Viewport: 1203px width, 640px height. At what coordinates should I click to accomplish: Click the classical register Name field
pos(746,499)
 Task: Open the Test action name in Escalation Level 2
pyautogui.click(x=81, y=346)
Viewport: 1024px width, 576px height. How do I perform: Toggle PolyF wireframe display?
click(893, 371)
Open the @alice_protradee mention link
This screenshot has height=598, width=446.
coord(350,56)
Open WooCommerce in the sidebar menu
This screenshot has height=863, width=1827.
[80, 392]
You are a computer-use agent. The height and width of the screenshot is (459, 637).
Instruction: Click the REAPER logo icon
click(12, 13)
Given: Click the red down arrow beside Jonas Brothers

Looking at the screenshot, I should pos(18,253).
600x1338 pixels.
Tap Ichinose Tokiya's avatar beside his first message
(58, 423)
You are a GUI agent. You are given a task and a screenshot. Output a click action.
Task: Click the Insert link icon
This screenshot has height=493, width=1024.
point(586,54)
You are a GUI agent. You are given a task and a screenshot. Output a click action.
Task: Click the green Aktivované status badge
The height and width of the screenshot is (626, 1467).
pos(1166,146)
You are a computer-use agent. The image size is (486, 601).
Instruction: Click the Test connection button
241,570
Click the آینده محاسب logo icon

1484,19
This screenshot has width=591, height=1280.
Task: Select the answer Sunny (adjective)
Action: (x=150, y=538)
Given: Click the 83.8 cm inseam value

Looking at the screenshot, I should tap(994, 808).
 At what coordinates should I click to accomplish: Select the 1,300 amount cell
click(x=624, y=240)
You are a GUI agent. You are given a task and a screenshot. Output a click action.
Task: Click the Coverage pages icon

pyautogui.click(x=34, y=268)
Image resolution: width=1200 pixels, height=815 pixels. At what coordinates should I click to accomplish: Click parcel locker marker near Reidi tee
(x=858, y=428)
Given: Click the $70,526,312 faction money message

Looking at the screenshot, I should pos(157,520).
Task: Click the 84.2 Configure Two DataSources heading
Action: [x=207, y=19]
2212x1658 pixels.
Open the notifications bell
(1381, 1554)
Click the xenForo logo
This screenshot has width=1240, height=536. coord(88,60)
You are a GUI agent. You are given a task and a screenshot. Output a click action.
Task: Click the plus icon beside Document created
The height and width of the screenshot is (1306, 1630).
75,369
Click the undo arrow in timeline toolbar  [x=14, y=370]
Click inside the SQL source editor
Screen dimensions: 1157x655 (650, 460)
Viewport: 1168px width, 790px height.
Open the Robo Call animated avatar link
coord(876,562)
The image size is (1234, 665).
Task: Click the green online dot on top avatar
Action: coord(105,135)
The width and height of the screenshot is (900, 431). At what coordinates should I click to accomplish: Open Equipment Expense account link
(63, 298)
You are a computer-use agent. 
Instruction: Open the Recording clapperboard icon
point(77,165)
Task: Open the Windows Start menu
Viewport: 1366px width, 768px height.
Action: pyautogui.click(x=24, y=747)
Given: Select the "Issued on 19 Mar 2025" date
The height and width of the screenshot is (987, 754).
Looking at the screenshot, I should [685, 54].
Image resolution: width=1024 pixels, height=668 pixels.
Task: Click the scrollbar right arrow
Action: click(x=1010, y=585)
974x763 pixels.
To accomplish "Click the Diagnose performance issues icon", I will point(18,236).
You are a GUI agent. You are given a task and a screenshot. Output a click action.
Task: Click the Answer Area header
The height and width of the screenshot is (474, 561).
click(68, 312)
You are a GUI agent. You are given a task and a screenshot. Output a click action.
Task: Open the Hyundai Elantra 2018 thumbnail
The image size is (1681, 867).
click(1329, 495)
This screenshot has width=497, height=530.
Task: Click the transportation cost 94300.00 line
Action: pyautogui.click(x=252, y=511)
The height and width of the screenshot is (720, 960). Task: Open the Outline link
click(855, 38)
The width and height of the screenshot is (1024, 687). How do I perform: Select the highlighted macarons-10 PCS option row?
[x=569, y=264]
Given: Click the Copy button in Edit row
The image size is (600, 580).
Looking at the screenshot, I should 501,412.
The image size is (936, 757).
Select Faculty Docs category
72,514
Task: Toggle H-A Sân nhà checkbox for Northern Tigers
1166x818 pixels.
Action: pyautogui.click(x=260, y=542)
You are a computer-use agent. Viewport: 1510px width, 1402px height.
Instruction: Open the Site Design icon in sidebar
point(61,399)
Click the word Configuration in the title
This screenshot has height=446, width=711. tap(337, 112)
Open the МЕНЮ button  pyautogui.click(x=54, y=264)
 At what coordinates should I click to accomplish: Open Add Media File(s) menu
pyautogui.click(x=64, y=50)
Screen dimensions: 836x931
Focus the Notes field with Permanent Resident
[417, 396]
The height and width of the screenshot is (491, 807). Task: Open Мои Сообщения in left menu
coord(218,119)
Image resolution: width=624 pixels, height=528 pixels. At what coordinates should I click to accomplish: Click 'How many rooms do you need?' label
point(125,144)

------

__What to produce__
Write the material above out once more, exactly as it stands.

__Finished task__
Viewport: 1203px width, 640px height. At what coordinates should I click to accomplish: Click the classical register Name field
pos(746,499)
 Task: Open the Test action name in Escalation Level 2
pyautogui.click(x=81, y=346)
Viewport: 1024px width, 576px height. How do I perform: Toggle PolyF wireframe display?
click(893, 371)
Open the @alice_protradee mention link
This screenshot has height=598, width=446.
coord(350,56)
Open WooCommerce in the sidebar menu
This screenshot has height=863, width=1827.
[80, 392]
You are a computer-use agent. The height and width of the screenshot is (459, 637).
Instruction: Click the REAPER logo icon
click(12, 13)
Given: Click the red down arrow beside Jonas Brothers

Looking at the screenshot, I should pos(18,253).
600x1338 pixels.
Tap Ichinose Tokiya's avatar beside his first message
(58, 423)
You are a GUI agent. You are given a task and a screenshot. Output a click action.
Task: Click the Insert link icon
This screenshot has height=493, width=1024.
point(586,54)
You are a GUI agent. You are given a task and a screenshot. Output a click action.
Task: Click the green Aktivované status badge
The height and width of the screenshot is (626, 1467).
pos(1166,146)
You are a computer-use agent. The image size is (486, 601).
Instruction: Click the Test connection button
241,570
Click the آینده محاسب logo icon

1484,19
This screenshot has width=591, height=1280.
Task: Select the answer Sunny (adjective)
Action: (x=150, y=538)
Given: Click the 83.8 cm inseam value

Looking at the screenshot, I should tap(994, 808).
 At what coordinates should I click to accomplish: Select the 1,300 amount cell
click(x=624, y=240)
You are a GUI agent. You are given a task and a screenshot. Output a click action.
Task: Click the Coverage pages icon

pyautogui.click(x=34, y=268)
Image resolution: width=1200 pixels, height=815 pixels. At what coordinates should I click to accomplish: Click parcel locker marker near Reidi tee
(x=858, y=428)
Given: Click the $70,526,312 faction money message

Looking at the screenshot, I should pos(157,520).
Task: Click the 84.2 Configure Two DataSources heading
Action: [x=207, y=19]
2212x1658 pixels.
Open the notifications bell
(1381, 1554)
Click the xenForo logo
This screenshot has width=1240, height=536. coord(88,60)
You are a GUI agent. You are given a task and a screenshot. Output a click action.
Task: Click the plus icon beside Document created
The height and width of the screenshot is (1306, 1630).
75,369
Click the undo arrow in timeline toolbar  [x=14, y=370]
Click inside the SQL source editor
Screen dimensions: 1157x655 (650, 460)
Viewport: 1168px width, 790px height.
Open the Robo Call animated avatar link
coord(876,562)
The image size is (1234, 665).
Task: Click the green online dot on top avatar
Action: coord(105,135)
The width and height of the screenshot is (900, 431). At what coordinates should I click to accomplish: Open Equipment Expense account link
(63, 298)
You are a computer-use agent. 
Instruction: Open the Recording clapperboard icon
point(77,165)
Task: Open the Windows Start menu
Viewport: 1366px width, 768px height.
Action: pyautogui.click(x=24, y=747)
Given: Select the "Issued on 19 Mar 2025" date
The height and width of the screenshot is (987, 754).
Looking at the screenshot, I should [685, 54].
Image resolution: width=1024 pixels, height=668 pixels.
Task: Click the scrollbar right arrow
Action: click(x=1010, y=585)
974x763 pixels.
To accomplish "Click the Diagnose performance issues icon", I will point(18,236).
You are a GUI agent. You are given a task and a screenshot. Output a click action.
Task: Click the Answer Area header
The height and width of the screenshot is (474, 561).
click(68, 312)
You are a GUI agent. You are given a task and a screenshot. Output a click action.
Task: Open the Hyundai Elantra 2018 thumbnail
The image size is (1681, 867).
click(1329, 495)
This screenshot has width=497, height=530.
Task: Click the transportation cost 94300.00 line
Action: pyautogui.click(x=252, y=511)
The height and width of the screenshot is (720, 960). Task: Open the Outline link
click(855, 38)
The width and height of the screenshot is (1024, 687). How do I perform: Select the highlighted macarons-10 PCS option row?
[x=569, y=264]
Given: Click the Copy button in Edit row
The image size is (600, 580).
Looking at the screenshot, I should 501,412.
The image size is (936, 757).
Select Faculty Docs category
72,514
Task: Toggle H-A Sân nhà checkbox for Northern Tigers
1166x818 pixels.
Action: pyautogui.click(x=260, y=542)
You are a computer-use agent. Viewport: 1510px width, 1402px height.
Instruction: Open the Site Design icon in sidebar
point(61,399)
Click the word Configuration in the title
This screenshot has height=446, width=711. tap(337, 112)
Open the МЕНЮ button  pyautogui.click(x=54, y=264)
 At what coordinates should I click to accomplish: Open Add Media File(s) menu
pyautogui.click(x=64, y=50)
Screen dimensions: 836x931
Focus the Notes field with Permanent Resident
[417, 396]
The height and width of the screenshot is (491, 807). Task: Open Мои Сообщения in left menu
coord(218,119)
Image resolution: width=624 pixels, height=528 pixels. At what coordinates should I click to accomplish: Click 'How many rooms do you need?' label
point(125,144)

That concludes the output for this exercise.